Keltengruppe Teutates

Reenactment 

Was ist Re-enactment überhaupt?

to re-enact (engl.: ri:en´aekt): wieder in Kraft setzen; thea. neu inszenieren; wiederholen.

Generell ist Reenactment der Versuch, eine vergangene Epoche möglichst historisch korrekt und lebendig darzustellen. Man könnte es auch als Geschichte zum Anfassen, bzw. als lebendiges Museum bezeichnen, wobei gerade bei der keltischen Kultur leider sehr viel Interpretationsraum bleibt. Reenactment wird in erster Linie als Hobby betrieben. Nur wenige spezialisierte Handwerker und Händler leben hauptberuflich davon. In gewisser Weise artverwandt ist die experimentelle Archäologie. Allerdings sind bei diesen wissenschaftlichen Experimenten nur die aus dem Gebrauch gewonnenen wissenschaftliche Rückschlüsse entscheidend. Passende Kleidung und das entsprechende Verhalten sind nicht von Bedeutung. Die Wurzeln des Hobbys Re-enactment findet man in England. Daher werden häufig Anglizismen verwendet. Reenactment wird auch oft mit Living-History gleichgesetzt.

Wo wird nun keltisches Reenactment durchgeführt? Für die Öffentlichkeit werden verschiedene Kelten- und Römerfeste veranstaltet, auf denen sich die verschiedensten Gruppen treffen. Es gibt auch Museumspräsentationen und andere Veranstaltungen, in deren Rahmen z.B. altes Handwerk oder alte Kultur live dargestellt werden. Aber auch historische Orte werden immer gerne durch Reenactmentgruppen wiederbelebt. Jede Gruppe für sich betreibt dieses Hobby allerdings auch auf Privatgrund. In gemeinsamer Arbeit, auf Grundlage wissenschaftlicher Recherchen, werden authentische Kleidungsstücke, Ausrüstungsgegenstände usw. hergestellt, wird am öffentlichen Auftreten gefeilt. Die Themen keltischen Reenactments sind vielfältig. Vom normalen Lagerleben über Handwerk, Kultur oder Kampf wird alles geboten.

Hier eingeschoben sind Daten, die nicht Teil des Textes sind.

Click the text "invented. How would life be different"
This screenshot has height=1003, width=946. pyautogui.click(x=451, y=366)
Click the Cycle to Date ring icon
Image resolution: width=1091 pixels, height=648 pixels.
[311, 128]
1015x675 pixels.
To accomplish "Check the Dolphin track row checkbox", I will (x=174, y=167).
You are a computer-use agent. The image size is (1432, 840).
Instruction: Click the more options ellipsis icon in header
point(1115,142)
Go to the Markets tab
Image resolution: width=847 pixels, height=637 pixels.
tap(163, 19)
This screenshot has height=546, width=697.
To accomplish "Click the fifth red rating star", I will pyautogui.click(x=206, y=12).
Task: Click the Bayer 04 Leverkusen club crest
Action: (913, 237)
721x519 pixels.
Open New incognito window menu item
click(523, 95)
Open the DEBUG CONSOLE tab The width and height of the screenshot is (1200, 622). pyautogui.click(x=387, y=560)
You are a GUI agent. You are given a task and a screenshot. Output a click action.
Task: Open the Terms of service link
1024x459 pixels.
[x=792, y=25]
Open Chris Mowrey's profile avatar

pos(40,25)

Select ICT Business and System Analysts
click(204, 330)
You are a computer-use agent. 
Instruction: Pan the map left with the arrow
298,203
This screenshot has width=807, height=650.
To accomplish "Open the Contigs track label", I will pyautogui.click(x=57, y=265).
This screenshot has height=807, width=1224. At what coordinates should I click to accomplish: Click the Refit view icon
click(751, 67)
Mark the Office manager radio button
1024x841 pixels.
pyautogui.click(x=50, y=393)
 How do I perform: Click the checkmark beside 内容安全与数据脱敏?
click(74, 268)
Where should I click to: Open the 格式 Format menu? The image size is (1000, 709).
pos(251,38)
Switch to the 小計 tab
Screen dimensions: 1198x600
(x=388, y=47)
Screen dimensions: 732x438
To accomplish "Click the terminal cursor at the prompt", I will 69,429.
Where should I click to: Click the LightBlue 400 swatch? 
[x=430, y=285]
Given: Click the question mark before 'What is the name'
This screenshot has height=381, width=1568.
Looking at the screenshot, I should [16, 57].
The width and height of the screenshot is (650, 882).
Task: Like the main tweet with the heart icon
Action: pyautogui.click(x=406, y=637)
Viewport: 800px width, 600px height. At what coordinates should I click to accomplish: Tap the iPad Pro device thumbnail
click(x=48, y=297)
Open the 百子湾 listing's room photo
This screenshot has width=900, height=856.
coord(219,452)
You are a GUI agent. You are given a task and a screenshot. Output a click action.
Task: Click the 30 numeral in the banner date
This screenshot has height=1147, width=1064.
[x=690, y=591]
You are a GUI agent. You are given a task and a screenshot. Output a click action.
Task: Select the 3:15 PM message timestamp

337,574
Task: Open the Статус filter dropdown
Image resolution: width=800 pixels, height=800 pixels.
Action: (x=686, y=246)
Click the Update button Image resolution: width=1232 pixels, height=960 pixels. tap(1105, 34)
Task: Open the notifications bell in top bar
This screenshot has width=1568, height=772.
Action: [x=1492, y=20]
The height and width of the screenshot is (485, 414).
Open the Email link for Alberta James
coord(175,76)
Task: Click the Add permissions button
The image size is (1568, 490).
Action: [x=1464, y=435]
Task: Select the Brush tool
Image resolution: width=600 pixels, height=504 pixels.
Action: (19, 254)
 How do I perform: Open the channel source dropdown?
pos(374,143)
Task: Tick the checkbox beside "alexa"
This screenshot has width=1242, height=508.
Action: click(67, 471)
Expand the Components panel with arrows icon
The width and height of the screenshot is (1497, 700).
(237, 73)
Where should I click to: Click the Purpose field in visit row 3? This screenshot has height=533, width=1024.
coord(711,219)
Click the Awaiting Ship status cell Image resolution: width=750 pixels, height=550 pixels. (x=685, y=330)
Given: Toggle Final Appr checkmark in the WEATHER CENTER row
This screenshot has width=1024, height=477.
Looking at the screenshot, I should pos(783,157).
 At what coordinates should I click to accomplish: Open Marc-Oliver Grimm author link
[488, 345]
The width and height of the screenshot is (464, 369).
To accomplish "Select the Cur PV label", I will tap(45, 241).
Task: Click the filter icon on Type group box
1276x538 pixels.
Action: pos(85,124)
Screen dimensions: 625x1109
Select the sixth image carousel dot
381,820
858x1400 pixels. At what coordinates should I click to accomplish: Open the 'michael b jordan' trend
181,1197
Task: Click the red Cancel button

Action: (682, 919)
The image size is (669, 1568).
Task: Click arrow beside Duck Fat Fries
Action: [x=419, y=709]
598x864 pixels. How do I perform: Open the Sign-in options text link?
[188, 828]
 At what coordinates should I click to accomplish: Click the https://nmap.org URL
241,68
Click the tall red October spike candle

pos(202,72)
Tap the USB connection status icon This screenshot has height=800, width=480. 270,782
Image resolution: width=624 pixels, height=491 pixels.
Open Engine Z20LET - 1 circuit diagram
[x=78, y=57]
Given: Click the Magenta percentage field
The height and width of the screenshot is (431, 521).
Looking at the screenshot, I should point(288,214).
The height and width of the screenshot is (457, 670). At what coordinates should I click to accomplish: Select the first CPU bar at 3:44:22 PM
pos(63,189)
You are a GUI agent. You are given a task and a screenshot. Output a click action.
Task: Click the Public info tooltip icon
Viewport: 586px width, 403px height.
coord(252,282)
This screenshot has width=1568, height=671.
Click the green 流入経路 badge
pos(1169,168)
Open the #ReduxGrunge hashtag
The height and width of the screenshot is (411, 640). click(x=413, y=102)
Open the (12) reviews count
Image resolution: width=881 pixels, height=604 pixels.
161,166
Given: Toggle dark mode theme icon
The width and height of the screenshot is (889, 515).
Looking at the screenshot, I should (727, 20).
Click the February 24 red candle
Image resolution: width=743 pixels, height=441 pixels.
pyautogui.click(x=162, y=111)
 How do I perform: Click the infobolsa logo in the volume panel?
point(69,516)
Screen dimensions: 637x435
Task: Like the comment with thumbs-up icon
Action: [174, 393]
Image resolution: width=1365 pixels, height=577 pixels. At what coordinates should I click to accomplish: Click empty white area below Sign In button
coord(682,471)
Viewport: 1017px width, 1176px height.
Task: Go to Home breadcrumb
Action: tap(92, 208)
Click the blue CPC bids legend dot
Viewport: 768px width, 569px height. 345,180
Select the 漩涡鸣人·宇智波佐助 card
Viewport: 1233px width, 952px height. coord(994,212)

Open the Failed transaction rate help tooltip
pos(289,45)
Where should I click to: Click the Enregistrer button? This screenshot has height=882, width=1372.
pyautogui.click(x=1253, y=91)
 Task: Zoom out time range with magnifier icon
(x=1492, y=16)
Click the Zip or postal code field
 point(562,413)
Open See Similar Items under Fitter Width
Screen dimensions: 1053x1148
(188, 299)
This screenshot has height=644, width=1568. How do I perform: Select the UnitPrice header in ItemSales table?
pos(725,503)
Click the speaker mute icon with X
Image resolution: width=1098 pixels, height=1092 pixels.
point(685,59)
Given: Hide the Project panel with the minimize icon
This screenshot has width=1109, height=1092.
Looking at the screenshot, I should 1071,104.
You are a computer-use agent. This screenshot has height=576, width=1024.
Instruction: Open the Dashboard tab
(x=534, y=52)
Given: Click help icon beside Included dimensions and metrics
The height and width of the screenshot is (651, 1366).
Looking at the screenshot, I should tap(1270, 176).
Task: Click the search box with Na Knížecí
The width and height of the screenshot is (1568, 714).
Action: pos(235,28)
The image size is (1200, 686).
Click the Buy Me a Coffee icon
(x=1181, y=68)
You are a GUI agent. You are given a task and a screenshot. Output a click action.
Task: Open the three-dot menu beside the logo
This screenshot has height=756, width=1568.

Wie entsteht ein Reenactment? Eine ungeschriebene Regel besagt, dass sämtliche Ausrüstung so originalgetreu wie möglich sein soll. Dies gilt für ein einfaches Paar Schuhe genauso wie für einen kompletten rekonstruierten Streitwagen. Um solche Ausrüstung herzustellen, ist gründliche Nachforschung erforderlich. Als Quellen und Vorbilder dienen vornehmlich Grabungsfunde, zeitgenössische Abbildungen (Vasen, Friese, Statuen...), Beschreibungen in historischen Texten. Solche Informationen finden sich in Museen, Ausstellungskatalogen, in einschlägiger Literatur, aber auch z.B. im Lateinunterricht.

Die Ausrüstung wird zum Teil von den Reenactors selbst hergestellt, zum Teil von darauf spezialisierten Handwerkern und Händlern verkauft.

Selbstverständlich muss nicht nur die Ausstattung selbst, sondern auch deren handwerkliche Herstellung, sofern diese öffentlich durchgeführt wird, dem historischen Original in Material, Werkzeug und Herstellungstechnik entsprechen, soweit dies möglich ist. Dies bedarf zum Teil jedoch Jahre des Sammelns von Erfahrung und Wissen sowie der ständigen Verbesserung der Ausstattung.